• [Data to process]
··········

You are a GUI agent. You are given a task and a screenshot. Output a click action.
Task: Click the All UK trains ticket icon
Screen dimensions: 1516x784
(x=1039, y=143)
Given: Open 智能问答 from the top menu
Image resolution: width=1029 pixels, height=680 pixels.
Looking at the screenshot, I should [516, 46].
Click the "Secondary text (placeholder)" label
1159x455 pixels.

··········

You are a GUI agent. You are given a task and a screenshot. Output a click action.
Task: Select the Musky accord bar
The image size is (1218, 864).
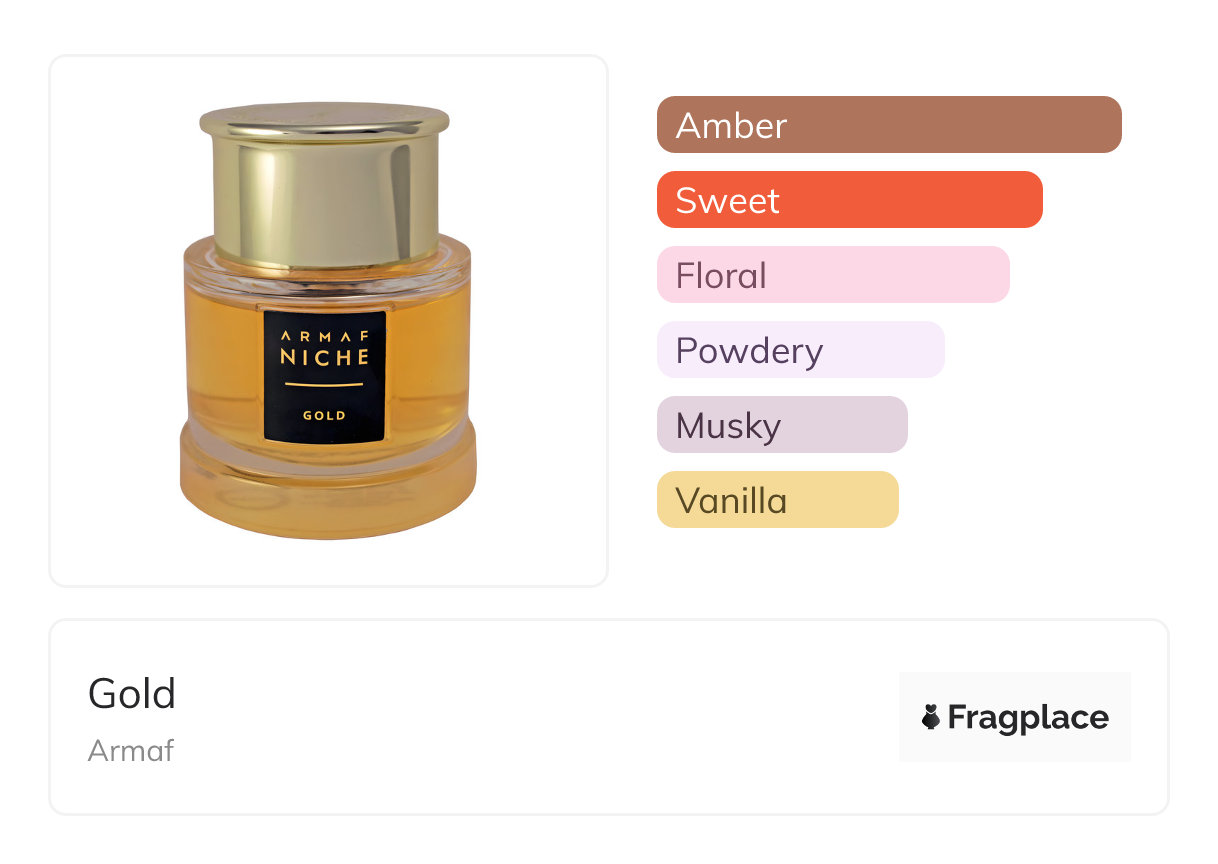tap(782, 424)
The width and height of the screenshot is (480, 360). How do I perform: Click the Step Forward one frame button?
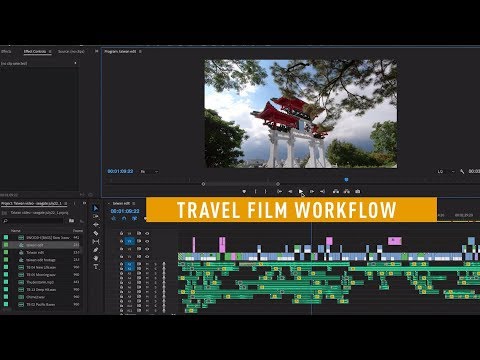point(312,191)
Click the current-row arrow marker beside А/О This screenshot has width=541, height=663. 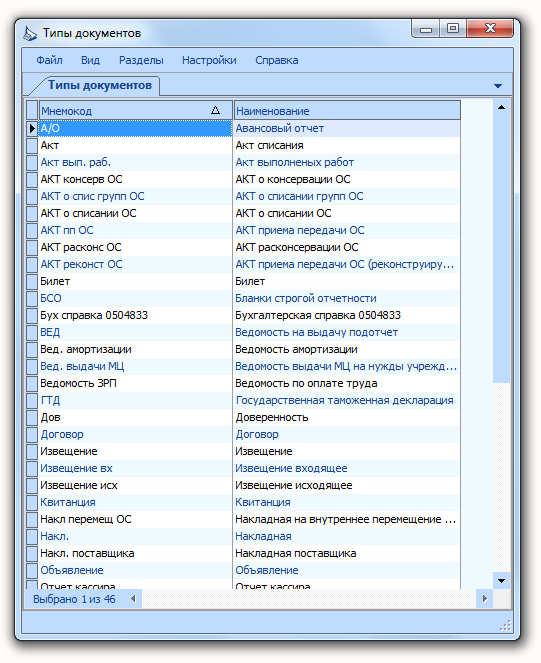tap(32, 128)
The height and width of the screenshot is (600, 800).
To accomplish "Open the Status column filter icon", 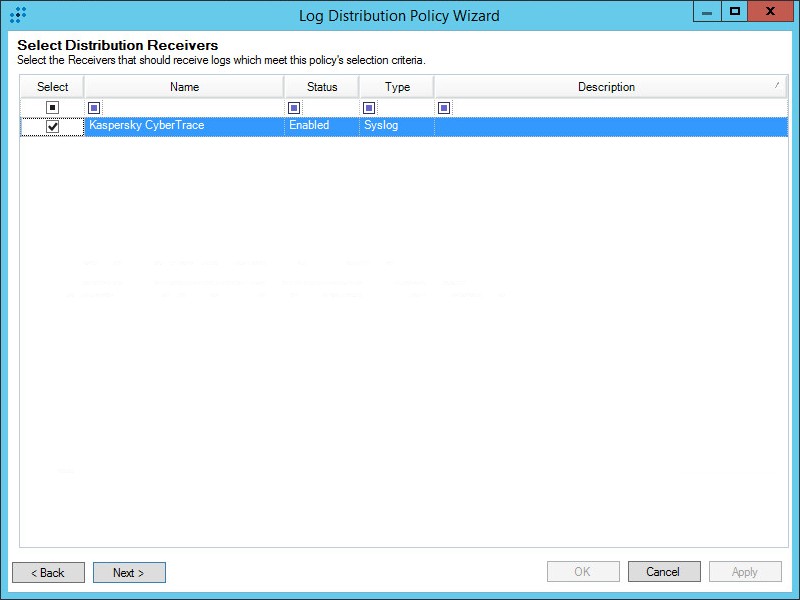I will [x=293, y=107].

··········

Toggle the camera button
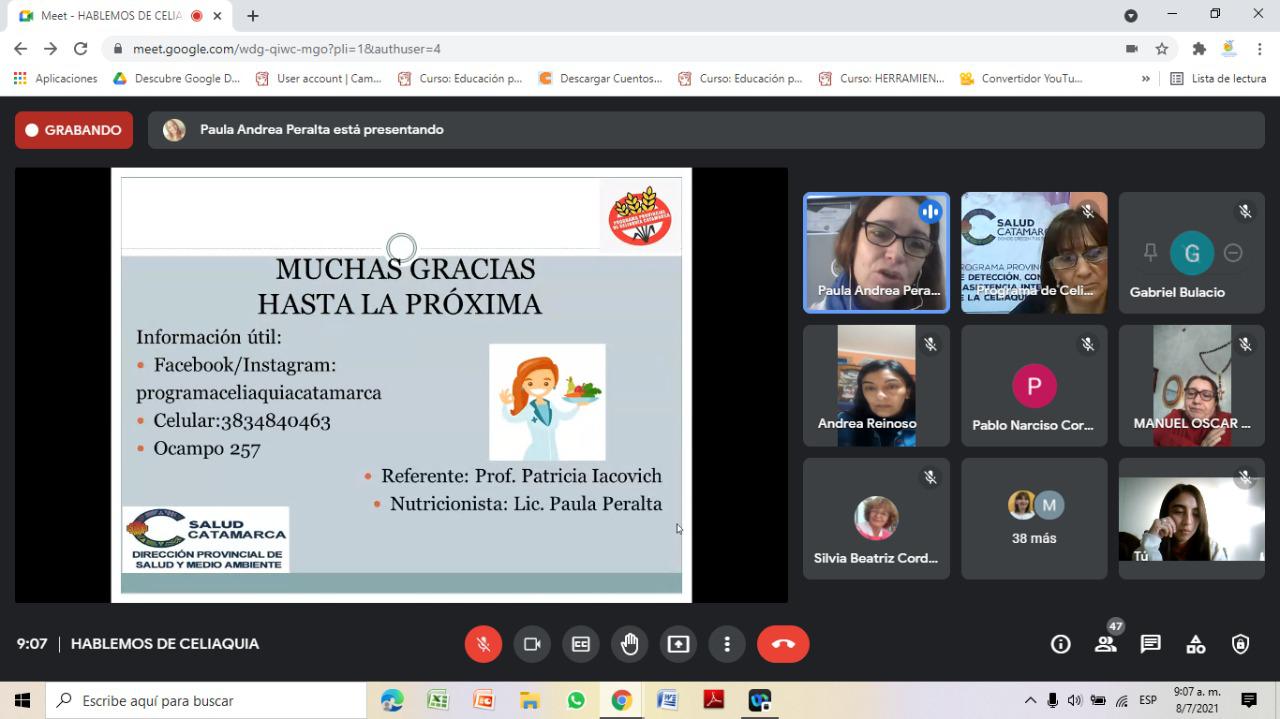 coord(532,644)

··········

• [Exercise aim]
Everything from the line containing "Task: Click the All UK trains ticket icon" through the line containing "1159x455 pixels." in the material above should be retyped exactly, both ends included, and nothing more.

• [Written solution]
Task: Click the All UK trains ticket icon
Screen dimensions: 1516x784
(x=1039, y=143)
Given: Open 智能问答 from the top menu
Image resolution: width=1029 pixels, height=680 pixels.
Looking at the screenshot, I should [516, 46].
Click the "Secondary text (placeholder)" label
1159x455 pixels.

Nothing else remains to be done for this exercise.